The structure is made up of a single-mode waveguide side-coupled to a series of individual microrings, as is schematically shown in Fig. 1. The single-mode waveguide carries information on frequency channels separated by $\mathrm{\Omega }$ around the carrier frequency (${\omega _0}$), which is set at one resonance frequency of the microring. Thus, the input signal can be considered as $u(t )= \mathop \sum \nolimits_n {u_n}{e^{jn\mathrm{\Omega }t + j{\omega _0}t}}$ where the input information is placed on the complex Fourier coefficients of ${u_n}$ and n indexes the number of frequency channel around the main resonance frequency. Guided modes of the waveguide would evanescently side-couple to the resonance modes of the microrings, which can also be analyzed using temporal couple mode theory [46,47]. The signal moves along the waveguide on forward mode and is processed as it passes through the microrings. Finally, an on-chip compact reflector [48] or two cascaded microrings [49] can reflect the forward-mode signal back to the backward mode and the signal passes through the microrings again and is processed differently. The output is then extracted from the backward mode frequencies.

The time-perturbed microring intermixes the frequency components of the incoming field before sending it out back to the waveguide and thereby actualize a linear transformation (Fig. 3). We perturb the microrings by a periodic modulation with period $\mathrm{\Omega }$, equal to the frequency spacing of the WDM signal. As a result, one can write the perturbation signal in terms of its harmonic tones as $\mathop \sum \nolimits_{l = 1}^m {A_l}\cos ({l\mathrm{\Omega }t + {\theta_l}} )= \mathop \sum \nolimits_{l ={-} m}^m {\delta _l}{e^{j{\theta _l}}}{e^{jl\mathrm{\Omega t}}}$ where ${A_l} = 2{\delta _l} = 2{\delta _{ - l}}$ and ${\theta _l}$ are amplitude and relative phase of each harmonic respectively and l indexes the number of tone harmonics. The maximum frequency of the perturbation signal is less than the distance between two resonance frequencies. We assumed that data are placed on frequencies with distance of $\mathrm{\Omega }$ with respect to each other.

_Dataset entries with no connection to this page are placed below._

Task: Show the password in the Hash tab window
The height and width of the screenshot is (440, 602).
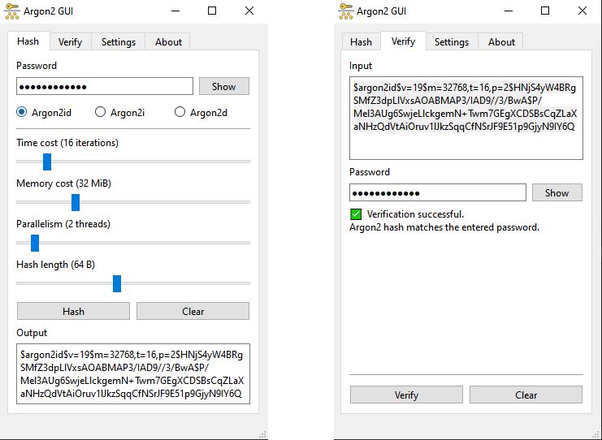Action: (223, 87)
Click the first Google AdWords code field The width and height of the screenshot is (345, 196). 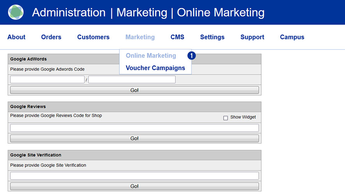pos(47,80)
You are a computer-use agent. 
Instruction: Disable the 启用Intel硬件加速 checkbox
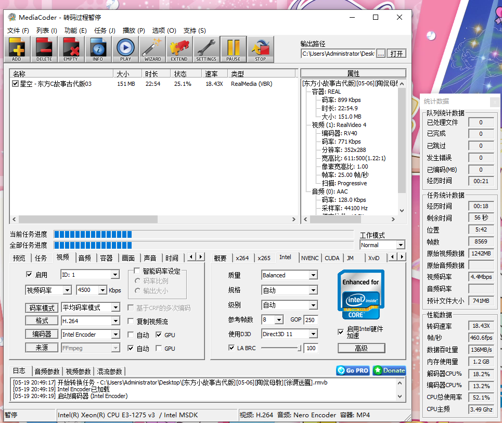[x=341, y=331]
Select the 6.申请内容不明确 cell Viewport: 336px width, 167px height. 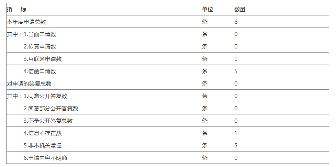tap(45, 158)
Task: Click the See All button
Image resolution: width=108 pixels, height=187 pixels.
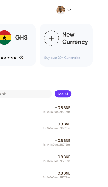Action: click(63, 94)
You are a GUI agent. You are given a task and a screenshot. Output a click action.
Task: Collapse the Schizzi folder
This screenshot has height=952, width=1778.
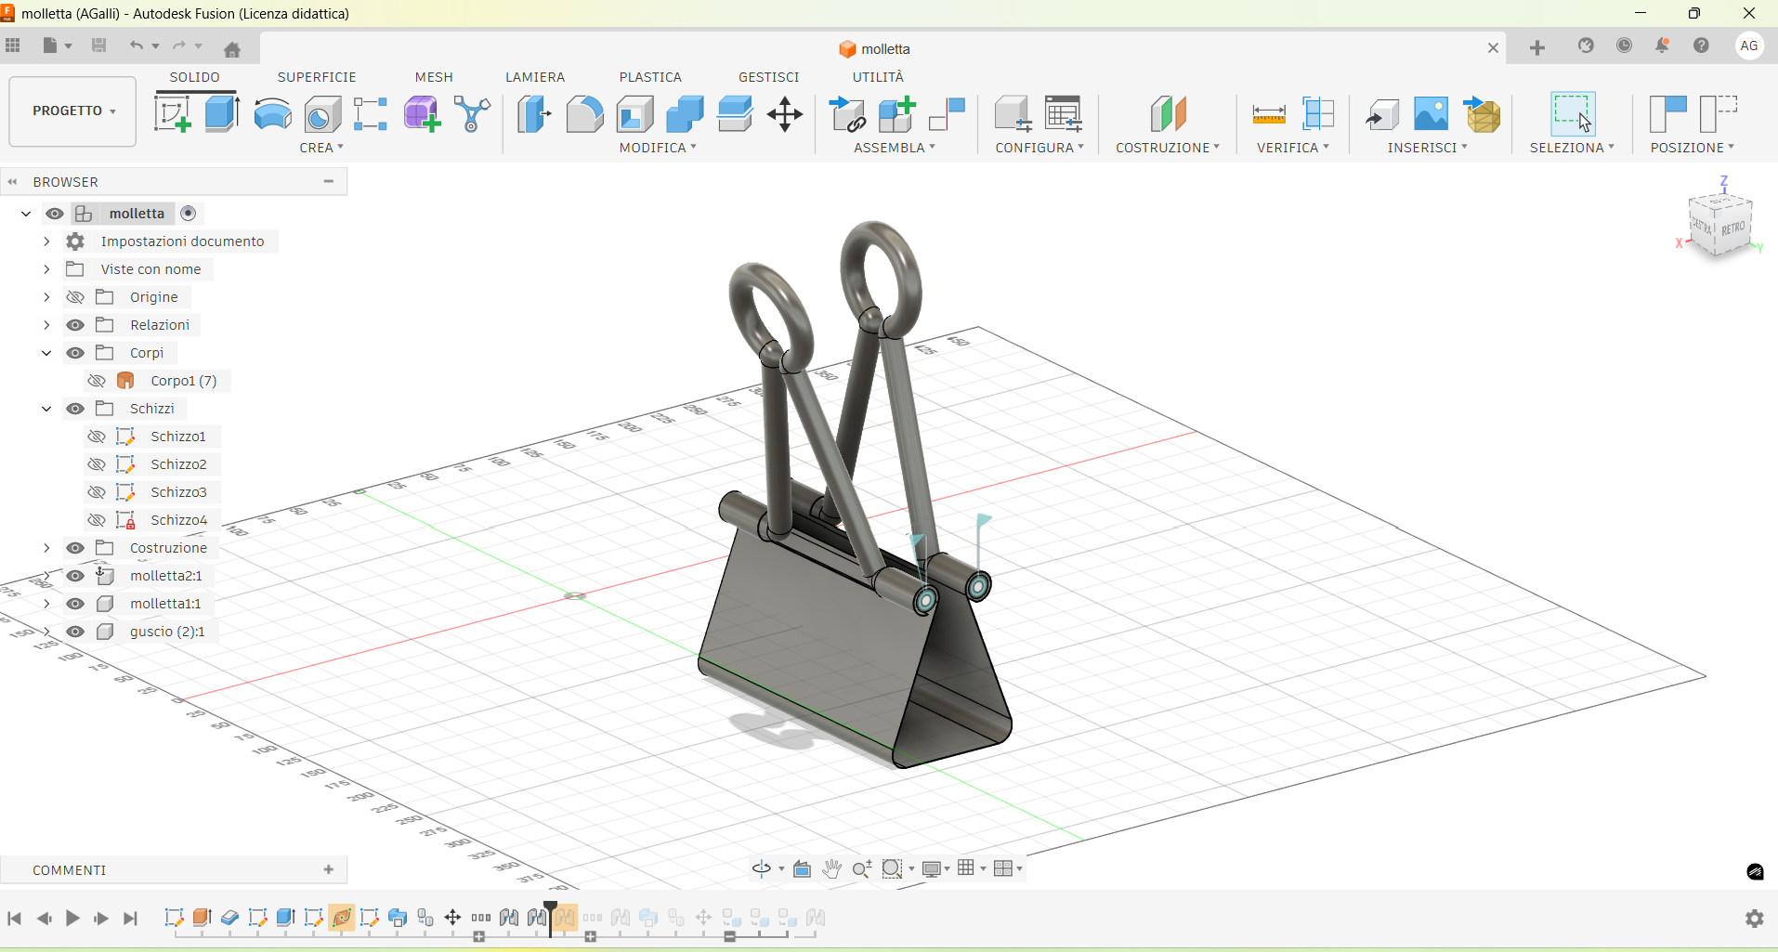click(x=46, y=409)
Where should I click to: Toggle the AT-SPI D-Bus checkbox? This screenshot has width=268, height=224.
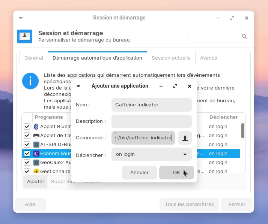point(27,145)
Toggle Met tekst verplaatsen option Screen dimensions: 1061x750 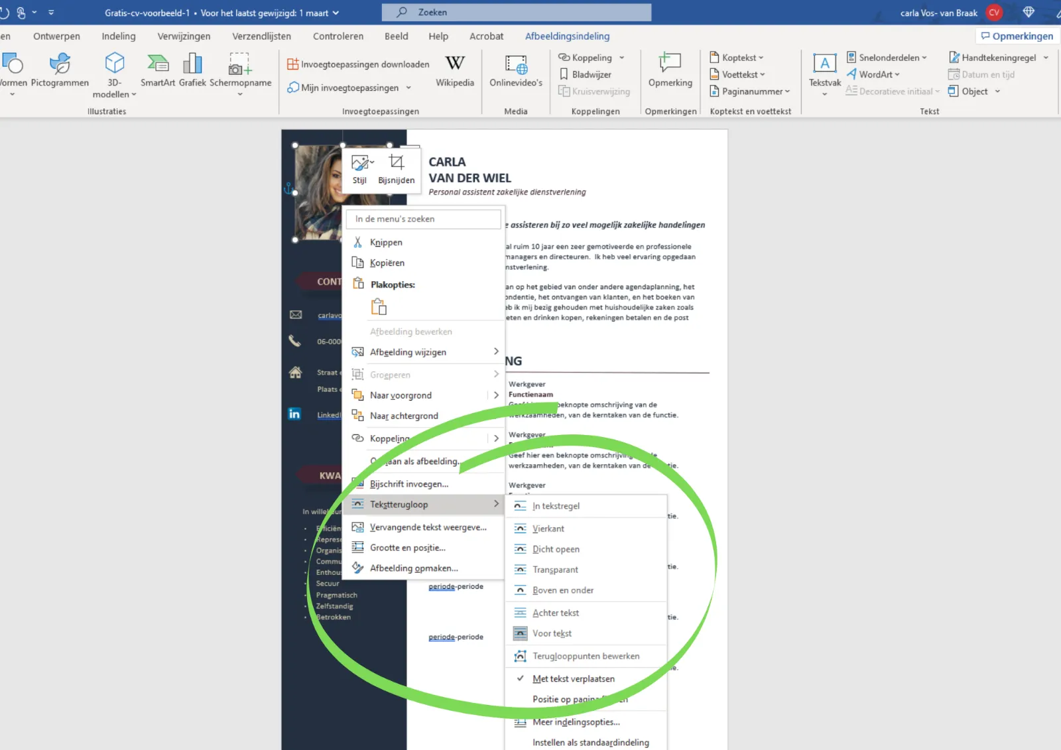[x=573, y=678]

The inward signal is ${s_ + }(t )= \mathop \sum \nolimits_n s_n^ + {e^{jn\mathrm{\Omega }t + j{\omega _0}t}}$, leading to the outward signal vector of $[{s_n^ - } ]$ (see the Appendix):

(1)$${s^ - } = \underbrace{{{\mathop {\left( {{\mathbf I} - \sqrt {2{\mathbf \Gamma }} {{\left( {{\mathbf \Gamma } + j{\mathbf \Omega } - j{\mathbf \Delta }} \right)}^{ - 1}}\sqrt {2{\mathbf \Gamma }} } \right)}} }}_{\mathbf W}{s^ + }$$

Here, ${\mathbf \Omega } = \textrm{diag}({n\mathrm{\Omega }:n ={-} \infty :\infty } )$, ${\mathbf \Delta } = \textrm{toeplitz}({0,\,{\delta_1}{e^{j{\theta_1}}},{\delta_2}{e^{j{\theta_2}}}, \ldots } )$, and ${\mathbf \Gamma } = \textrm{diag}(\ldots ,{\gamma_{ - \mathrm{\Omega }}}, {\gamma_0},\,{\gamma_\mathrm{\Omega }}, \ldots )$ where ${\gamma _{l\mathrm{\Omega }}}$ is the coupling rate corresponding to the frequency channel ${\omega _0} + l\mathrm{\Omega }$. The matrix ${\mathbf W}$ denotes the linear transformation which couples each frequency channel of the input to the output. This matrix can approximate arbitrary unitary matrices with high fidelity if enough degrees of freedom are provided. To provide enough degrees of freedom one must add harmonics in the perturbation or repeat the computation by adding new microrings, or mathematically apply other ${\mathbf W}$s sequentially. The obtained linear transformation would be unitary due to assuming no loss and the conservation of energy. Although unitary transformations have their application in signal processing and neural networks [50–52], one can embed non-unitary operations inside a unitary transformation [53].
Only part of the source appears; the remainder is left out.